4
votes

When I write the following program, it works correctly i.e. the bitset array is declared outside the main() method.

Correctly Works

#include <iostream>
#include <bitset>

using namespace std;

bitset<5000> set[5000];

int main(){
    cout<<"program runs fine"<<endl;
    return 0;
}

But I get stack-overflow exception when I create it inside the main method. Can anyone explain in detail as to what is going on here? Normally I see stack-overflow exceptions in recursive methods. So who is using the stack here?

#include <iostream>
#include <bitset>

using namespace std;


int main(){
    bitset<5000> set[5000];
    cout<<"program runs fine"<<endl;
    return 0;
}

Doesn't work and throws stack-overflow exception enter image description here

3
TL;DR;: In general 'non global arrays' and references to them might go out of scope, and be invalid for any access afterwards!! - πάντα ῥεῖ
Defining a large local variable is a good way to get a stack overflow.
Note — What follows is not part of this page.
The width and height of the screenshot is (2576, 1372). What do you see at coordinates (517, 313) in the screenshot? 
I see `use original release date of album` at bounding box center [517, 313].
Use dynamic allocation for large variables. - Paul R
Sorry I didn't get your point. The second program doesn't even run but if I reduce the size to 50 then it runs fine so something to do with memory but looks like there are different types of memory involved here. I have heard of stack and heap. But there is no dynamic memory allocation here so no heap is involved. - Varun Sharma
Just a shot into dark, I think @PaulR is right ... - πάντα ῥεῖ

3 Answers

5
votes

Declaring it in main is declaring it in "automatic storage" AKA the stack. Declaring it outside of main, is declaring it in "static storage" AKA global data. You are declaring a ton of data. std::bitset<5000> is 632 bytes on my system with VS2013 (likely an alignment from 5000/8). And you are declaring 5000 of them. 5000 * 632 = 3 160 000 bytes, or roughly 3 Megabytes. Default in VS2013 is 1 megabyte for the stack, which is why you are seeing an overflow.

There are three kinds of storage: automatic, storage, and dynamic. These are colloquially referred to as stack, static (in some cases, global) and heap memory respectively:

int static_int;

int main() {
  int automatic_int;
  static int local_static_int; // also static storage!
  int * dynamic_int_ptr = new int;
}
  • Automatic storage is allocated at a mix of compile time/run time. The stack expands at run-time entry to a function in order to hold local variables, but this is a known compile-time value since the number of variables and their sizes are well known (I'm ignoring dynamic arrays here because they are non-standard) These variables are constructed on scope entry, and destructed on scope exit.
  • Static storage is allocated at compile time. This memory is paid for up front, and constructed at program start. It is destructed when the program exits.
  • Dynamic storage is allocated at run-time. This memory is allocated by new and a pointer to some blob that holds your shiny new data is returned. These variables are constructed when new is called, and destructed when delete is called.
3
votes

Because when you declare array as global, memory is allocated in the data segment of the process while when you try to declare it inside a function, memory is allocated on the stack. Since you are allocating large amount of memory, it results in stackoverflow exception.

Edit: Here is good explanation of the memory allocation.

1
votes

You are trying to create (5000*5000)/8 bytes - 3Megs of data on the program stack which is causing a Stack Overflow as reported. You do not have enough stack space in your program for this. When you create it as a global, it is inserted in your programs data segment.